Records provided:

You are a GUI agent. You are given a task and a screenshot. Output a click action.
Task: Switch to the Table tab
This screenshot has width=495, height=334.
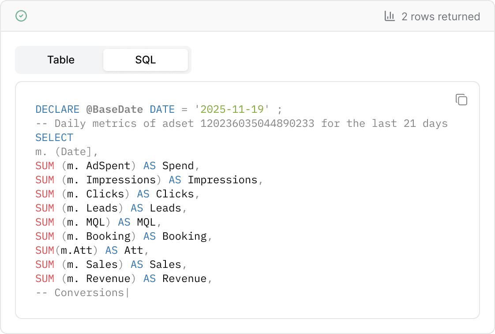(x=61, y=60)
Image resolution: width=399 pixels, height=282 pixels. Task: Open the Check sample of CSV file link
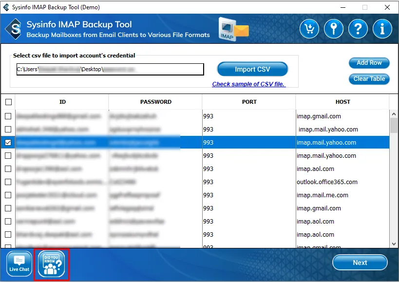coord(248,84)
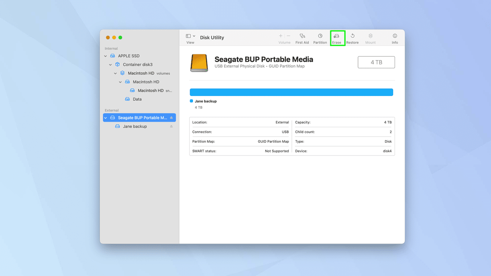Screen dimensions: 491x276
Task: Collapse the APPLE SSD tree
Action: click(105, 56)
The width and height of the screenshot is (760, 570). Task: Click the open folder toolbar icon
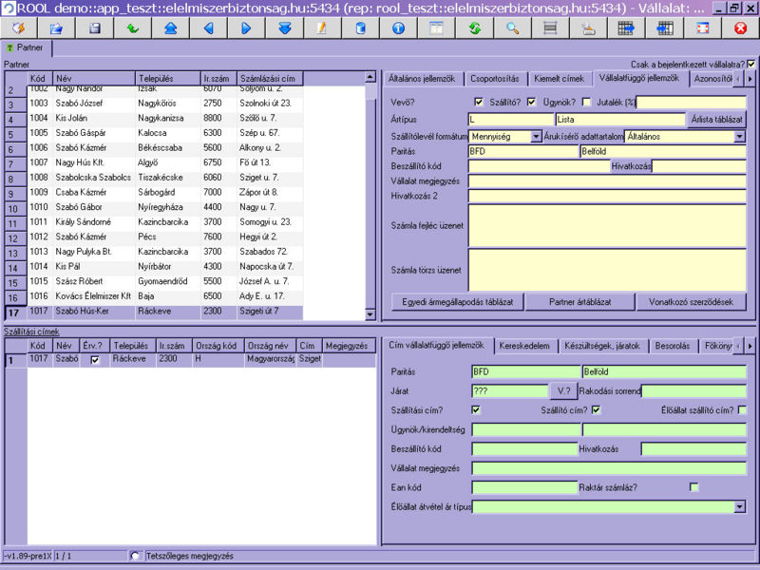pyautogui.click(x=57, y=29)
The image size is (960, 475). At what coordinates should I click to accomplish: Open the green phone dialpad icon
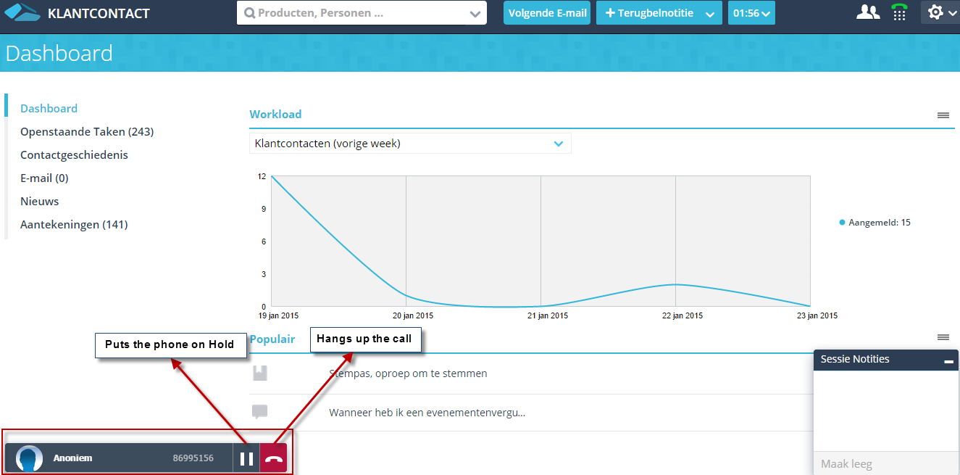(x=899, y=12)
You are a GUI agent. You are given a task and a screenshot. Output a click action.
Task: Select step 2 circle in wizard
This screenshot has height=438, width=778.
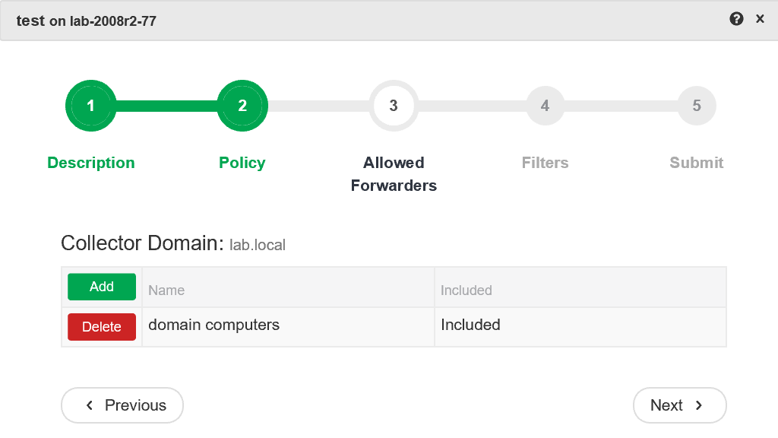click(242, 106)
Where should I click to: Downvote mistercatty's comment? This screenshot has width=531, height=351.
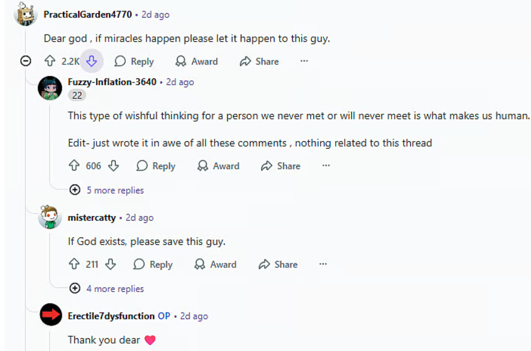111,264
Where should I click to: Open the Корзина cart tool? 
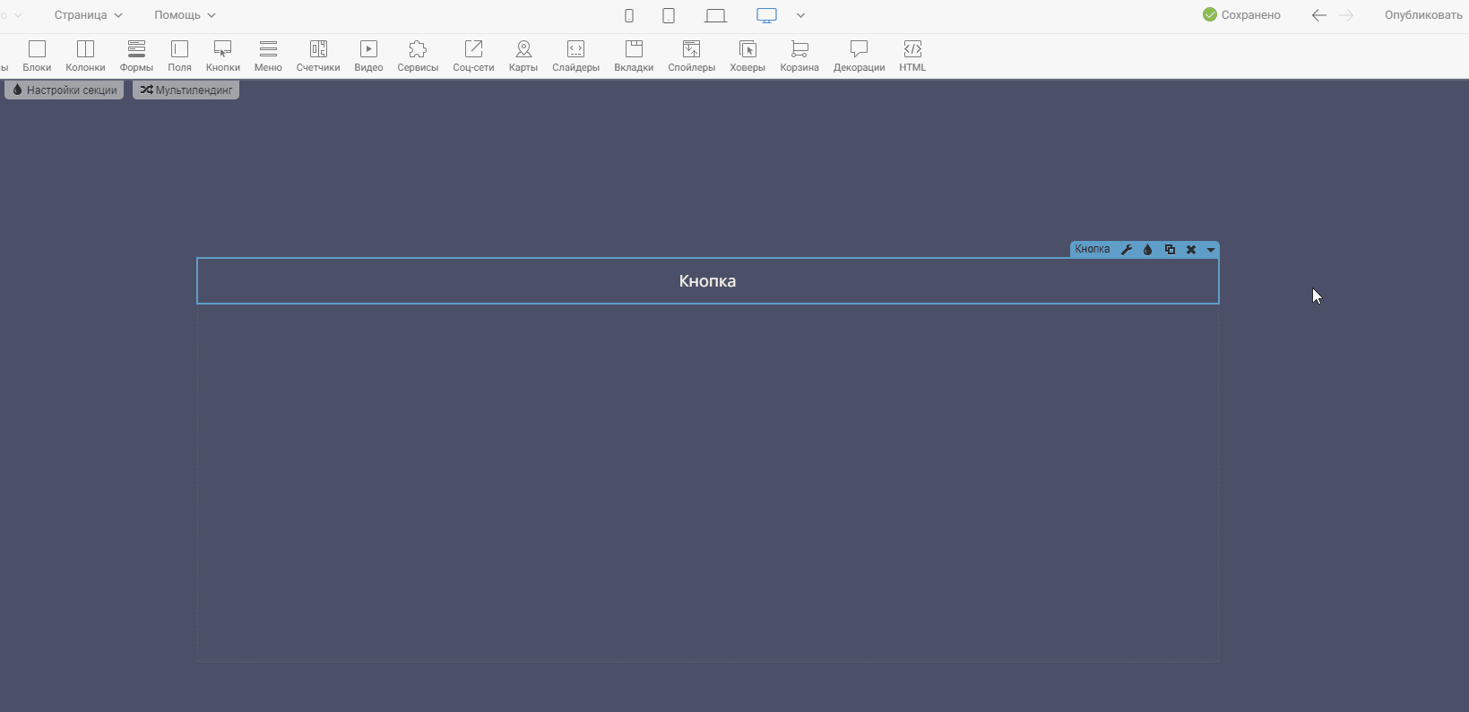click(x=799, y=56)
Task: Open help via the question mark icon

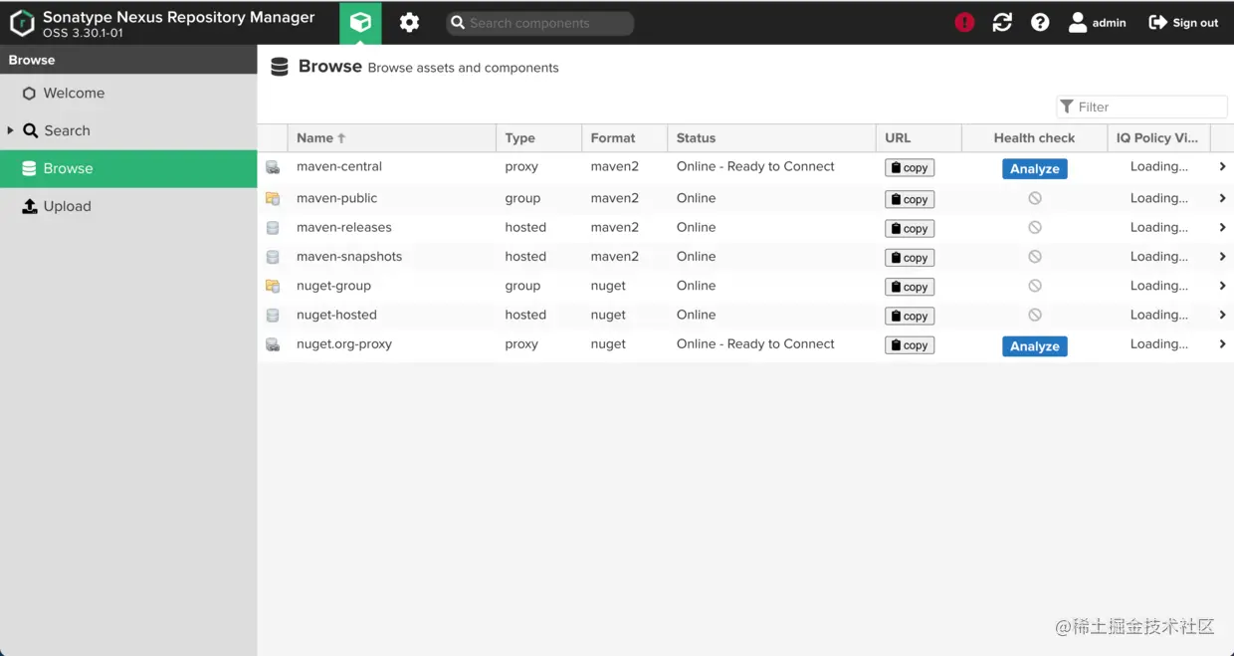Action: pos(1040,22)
...
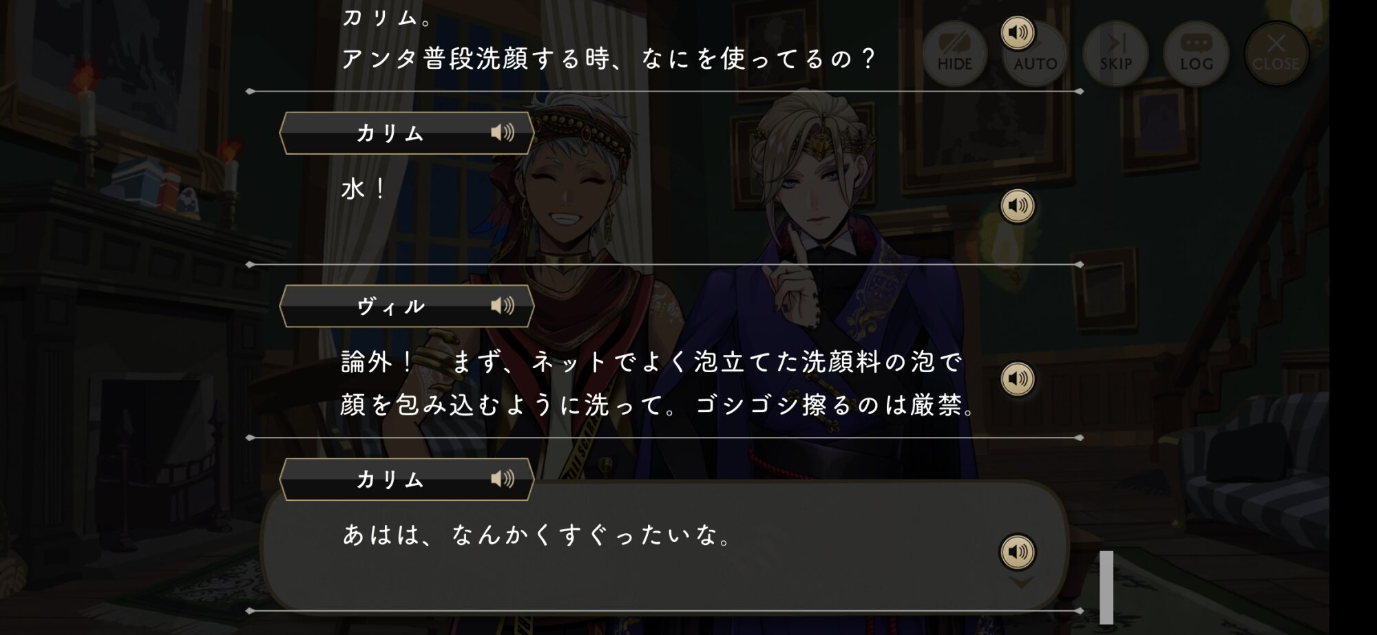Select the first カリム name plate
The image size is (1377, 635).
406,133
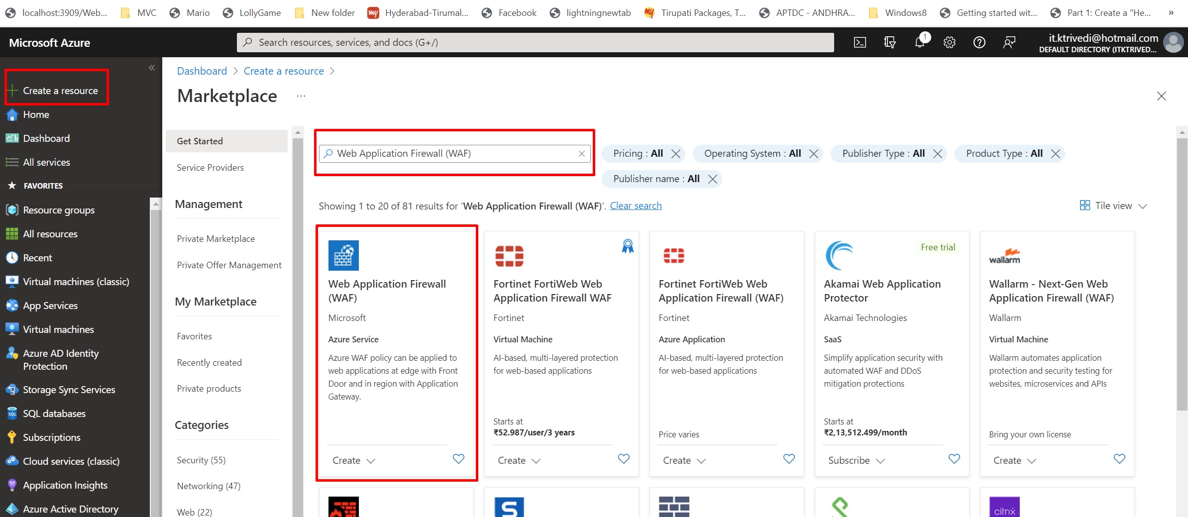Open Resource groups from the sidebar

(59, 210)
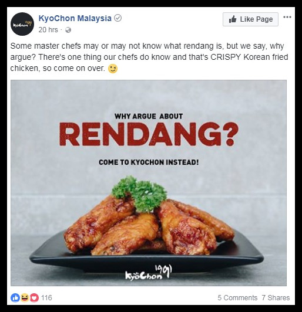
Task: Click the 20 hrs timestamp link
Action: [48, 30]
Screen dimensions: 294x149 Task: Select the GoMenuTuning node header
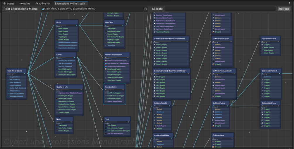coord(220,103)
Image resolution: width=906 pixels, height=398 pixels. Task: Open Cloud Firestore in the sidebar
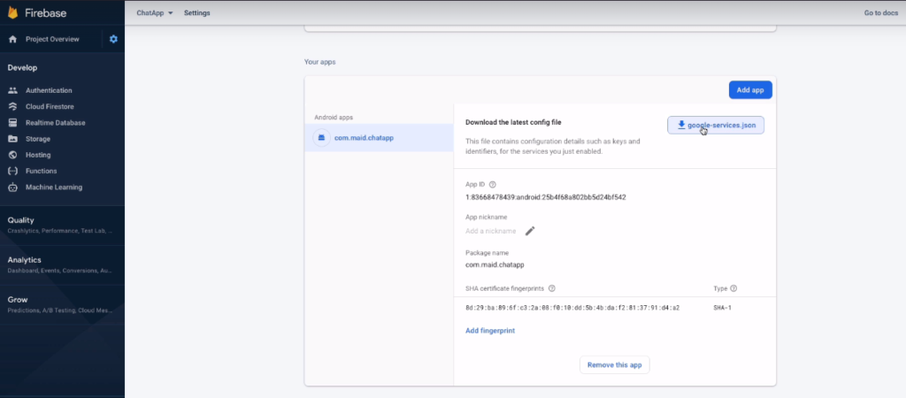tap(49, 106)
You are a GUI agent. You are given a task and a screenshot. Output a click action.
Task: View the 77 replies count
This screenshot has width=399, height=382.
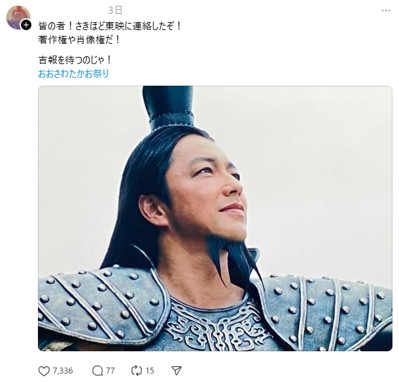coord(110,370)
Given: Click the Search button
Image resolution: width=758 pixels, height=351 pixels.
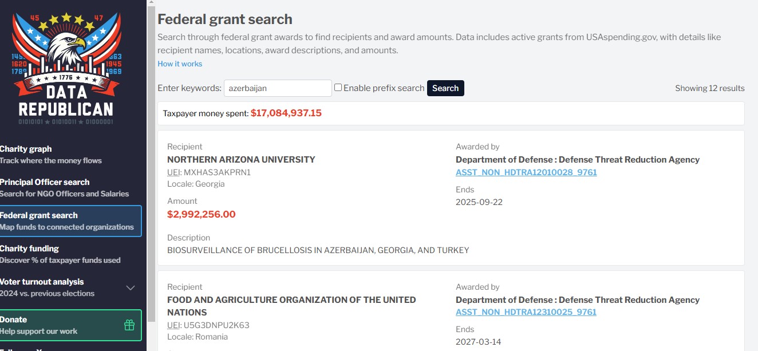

Task goal: Give back the exact lines above, running from the one that has "Task: View the 77 replies count" through the one that has "Image resolution: width=758", with nothing added and no pictures.

Task response:
Task: View the 77 replies count
This screenshot has width=399, height=382.
coord(110,370)
Given: Click the Search button
Image resolution: width=758 pixels, height=351 pixels.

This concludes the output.